SHORT TASK =
Reproduce the rows below exactly, starting with the line that contains "Given: Open the Options tab" and going on through the line that contains "click(1521, 118)".

Data records
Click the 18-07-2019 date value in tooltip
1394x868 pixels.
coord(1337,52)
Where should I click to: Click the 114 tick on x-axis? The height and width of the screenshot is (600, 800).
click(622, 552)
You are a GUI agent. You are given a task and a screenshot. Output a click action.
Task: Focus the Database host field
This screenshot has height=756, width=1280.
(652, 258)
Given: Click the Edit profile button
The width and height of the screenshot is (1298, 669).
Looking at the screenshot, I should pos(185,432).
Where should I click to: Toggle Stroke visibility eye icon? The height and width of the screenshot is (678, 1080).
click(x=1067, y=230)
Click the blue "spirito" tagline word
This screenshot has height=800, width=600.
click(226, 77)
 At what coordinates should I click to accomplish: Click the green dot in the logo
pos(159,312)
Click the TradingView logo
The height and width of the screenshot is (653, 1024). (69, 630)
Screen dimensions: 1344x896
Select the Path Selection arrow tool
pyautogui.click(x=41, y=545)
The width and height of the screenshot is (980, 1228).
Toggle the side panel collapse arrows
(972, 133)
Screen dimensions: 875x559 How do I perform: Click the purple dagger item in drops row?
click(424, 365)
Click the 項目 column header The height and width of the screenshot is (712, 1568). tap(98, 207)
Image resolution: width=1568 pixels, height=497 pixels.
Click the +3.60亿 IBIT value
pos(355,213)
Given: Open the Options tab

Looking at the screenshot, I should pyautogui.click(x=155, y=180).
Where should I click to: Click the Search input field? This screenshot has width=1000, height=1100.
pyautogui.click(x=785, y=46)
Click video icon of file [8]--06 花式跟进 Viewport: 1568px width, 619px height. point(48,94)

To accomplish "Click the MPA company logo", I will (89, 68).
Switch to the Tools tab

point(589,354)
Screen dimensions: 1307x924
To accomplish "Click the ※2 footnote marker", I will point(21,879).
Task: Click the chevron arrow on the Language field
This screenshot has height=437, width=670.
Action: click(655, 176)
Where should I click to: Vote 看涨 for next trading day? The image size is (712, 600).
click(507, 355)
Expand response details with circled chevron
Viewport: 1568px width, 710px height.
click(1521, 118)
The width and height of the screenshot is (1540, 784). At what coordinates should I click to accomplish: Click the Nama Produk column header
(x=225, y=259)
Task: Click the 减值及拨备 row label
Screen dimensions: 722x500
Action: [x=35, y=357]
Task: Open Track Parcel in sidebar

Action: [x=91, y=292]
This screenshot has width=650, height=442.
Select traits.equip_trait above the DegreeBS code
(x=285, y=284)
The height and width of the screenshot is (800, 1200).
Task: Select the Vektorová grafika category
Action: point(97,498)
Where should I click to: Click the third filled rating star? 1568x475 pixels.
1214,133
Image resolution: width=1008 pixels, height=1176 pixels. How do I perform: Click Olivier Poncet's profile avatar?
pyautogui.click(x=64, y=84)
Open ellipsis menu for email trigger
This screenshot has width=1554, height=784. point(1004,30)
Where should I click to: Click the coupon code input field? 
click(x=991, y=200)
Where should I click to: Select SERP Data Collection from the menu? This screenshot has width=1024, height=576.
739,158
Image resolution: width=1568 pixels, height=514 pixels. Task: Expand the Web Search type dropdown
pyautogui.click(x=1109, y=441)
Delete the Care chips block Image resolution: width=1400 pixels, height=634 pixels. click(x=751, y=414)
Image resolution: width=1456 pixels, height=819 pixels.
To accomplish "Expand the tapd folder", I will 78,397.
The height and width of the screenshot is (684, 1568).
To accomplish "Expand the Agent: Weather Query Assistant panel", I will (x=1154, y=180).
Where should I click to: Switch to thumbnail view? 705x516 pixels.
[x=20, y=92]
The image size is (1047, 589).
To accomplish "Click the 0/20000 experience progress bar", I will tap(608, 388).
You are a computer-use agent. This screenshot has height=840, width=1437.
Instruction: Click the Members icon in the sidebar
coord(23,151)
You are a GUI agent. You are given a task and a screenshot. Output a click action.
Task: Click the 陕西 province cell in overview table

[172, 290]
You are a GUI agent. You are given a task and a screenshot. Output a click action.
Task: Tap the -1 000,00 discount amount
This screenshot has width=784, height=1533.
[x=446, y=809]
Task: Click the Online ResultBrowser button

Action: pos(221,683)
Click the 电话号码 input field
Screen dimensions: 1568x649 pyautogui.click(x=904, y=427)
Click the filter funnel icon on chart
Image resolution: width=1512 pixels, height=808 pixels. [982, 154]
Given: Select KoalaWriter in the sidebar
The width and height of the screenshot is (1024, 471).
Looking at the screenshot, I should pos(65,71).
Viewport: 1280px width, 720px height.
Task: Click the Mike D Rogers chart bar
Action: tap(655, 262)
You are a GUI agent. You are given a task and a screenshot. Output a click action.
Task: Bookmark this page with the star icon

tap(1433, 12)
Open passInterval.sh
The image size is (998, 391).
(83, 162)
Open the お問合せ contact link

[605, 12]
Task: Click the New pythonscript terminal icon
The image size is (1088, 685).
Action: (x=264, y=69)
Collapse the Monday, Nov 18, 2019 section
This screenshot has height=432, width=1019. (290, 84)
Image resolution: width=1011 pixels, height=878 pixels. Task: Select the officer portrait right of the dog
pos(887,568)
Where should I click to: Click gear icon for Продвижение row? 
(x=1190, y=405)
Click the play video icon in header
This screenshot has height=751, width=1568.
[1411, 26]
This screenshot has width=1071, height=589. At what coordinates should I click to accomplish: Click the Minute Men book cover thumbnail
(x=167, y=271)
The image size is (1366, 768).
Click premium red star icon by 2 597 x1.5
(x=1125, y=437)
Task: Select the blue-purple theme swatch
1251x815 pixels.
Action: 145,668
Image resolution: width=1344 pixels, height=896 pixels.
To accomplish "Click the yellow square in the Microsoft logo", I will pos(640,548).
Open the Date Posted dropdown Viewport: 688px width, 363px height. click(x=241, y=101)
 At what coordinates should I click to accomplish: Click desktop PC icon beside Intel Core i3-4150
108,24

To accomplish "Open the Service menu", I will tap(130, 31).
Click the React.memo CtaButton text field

ANSWER BELOW =
Given: Open the Options tab

Looking at the screenshot, I should pyautogui.click(x=155, y=180).
Where should I click to: Click the Search input field? This screenshot has width=1000, height=1100.
pyautogui.click(x=785, y=46)
Click video icon of file [8]--06 花式跟进 Viewport: 1568px width, 619px height. point(48,94)

To accomplish "Click the MPA company logo", I will (89, 68).
Switch to the Tools tab

point(589,354)
Screen dimensions: 1307x924
To accomplish "Click the ※2 footnote marker", I will point(21,879).
Task: Click the chevron arrow on the Language field
This screenshot has height=437, width=670.
Action: click(655, 176)
Where should I click to: Vote 看涨 for next trading day? The image size is (712, 600).
click(507, 355)
Expand response details with circled chevron
Viewport: 1568px width, 710px height.
click(1521, 118)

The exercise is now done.